ソフトウェアにおいては、ソースコードやマニュアルが保護の対象となる。一方で、プログラム言語、規約(プロトコル)、解法(アルゴリズム)は保護の対象外とされる。創作した時点で自動的に権利が発生する「無方式主義」を採る。
くわしく
著作権法は、クリエイターが心血を注いで作った表現を守るための法律です。ソフトウェア分野において最も重要なのは「何が守られ、何が守られないか」の境界線です。ソースコードそのものの記述や、操作マニュアルの文章は「表現」として保護されます。しかし、「プログラム言語(C言語やJavaなど)」、「規約(通信プロトコルなど)」、および「解法(アルゴリズム:計算の手順)」は、独占させると技術の発展を妨げるため、著作権の保護対象から除外されています。ここがITパスポート試験での最大のひっかけポイントです。また、特許権などが申請を必要とするのに対し、著作権は作った瞬間に権利が発生する「無方式主義」であることも特徴です。
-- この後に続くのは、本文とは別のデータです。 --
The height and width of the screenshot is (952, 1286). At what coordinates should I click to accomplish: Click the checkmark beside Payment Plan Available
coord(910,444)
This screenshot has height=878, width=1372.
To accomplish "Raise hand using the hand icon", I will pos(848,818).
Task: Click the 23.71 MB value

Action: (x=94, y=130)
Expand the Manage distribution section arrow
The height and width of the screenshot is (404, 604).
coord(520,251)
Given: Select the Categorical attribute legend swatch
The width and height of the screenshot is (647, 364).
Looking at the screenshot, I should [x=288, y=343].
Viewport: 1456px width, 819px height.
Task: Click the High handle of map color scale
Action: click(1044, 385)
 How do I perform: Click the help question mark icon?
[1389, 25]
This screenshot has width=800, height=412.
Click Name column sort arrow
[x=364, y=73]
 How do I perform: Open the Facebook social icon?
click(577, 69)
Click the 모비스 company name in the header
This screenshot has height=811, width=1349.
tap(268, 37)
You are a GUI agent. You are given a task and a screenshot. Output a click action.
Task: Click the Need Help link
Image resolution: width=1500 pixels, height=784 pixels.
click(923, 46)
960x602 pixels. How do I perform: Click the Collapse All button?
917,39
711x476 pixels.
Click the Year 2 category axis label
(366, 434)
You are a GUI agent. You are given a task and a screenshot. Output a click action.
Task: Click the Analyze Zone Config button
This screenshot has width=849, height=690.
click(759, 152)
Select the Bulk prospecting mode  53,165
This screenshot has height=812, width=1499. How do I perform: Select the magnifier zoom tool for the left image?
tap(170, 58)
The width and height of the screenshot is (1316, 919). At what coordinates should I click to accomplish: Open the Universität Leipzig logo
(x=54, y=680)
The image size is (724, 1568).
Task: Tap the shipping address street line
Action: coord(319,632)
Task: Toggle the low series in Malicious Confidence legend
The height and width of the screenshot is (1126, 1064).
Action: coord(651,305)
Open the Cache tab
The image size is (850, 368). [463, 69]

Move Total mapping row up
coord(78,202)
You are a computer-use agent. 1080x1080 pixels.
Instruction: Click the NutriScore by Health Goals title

実務では、他人のコードの無断使用や、バックアップ目的以外の複製を禁じる根拠となります。ただし、自らプログラムを改良する行為や、バックアップのための複製は例外的に認められる場合があります。
例文
他社が開発したプログラムのアルゴリズムは著作権法で保護されないが、ソースコードのコピーは著作権侵害となる。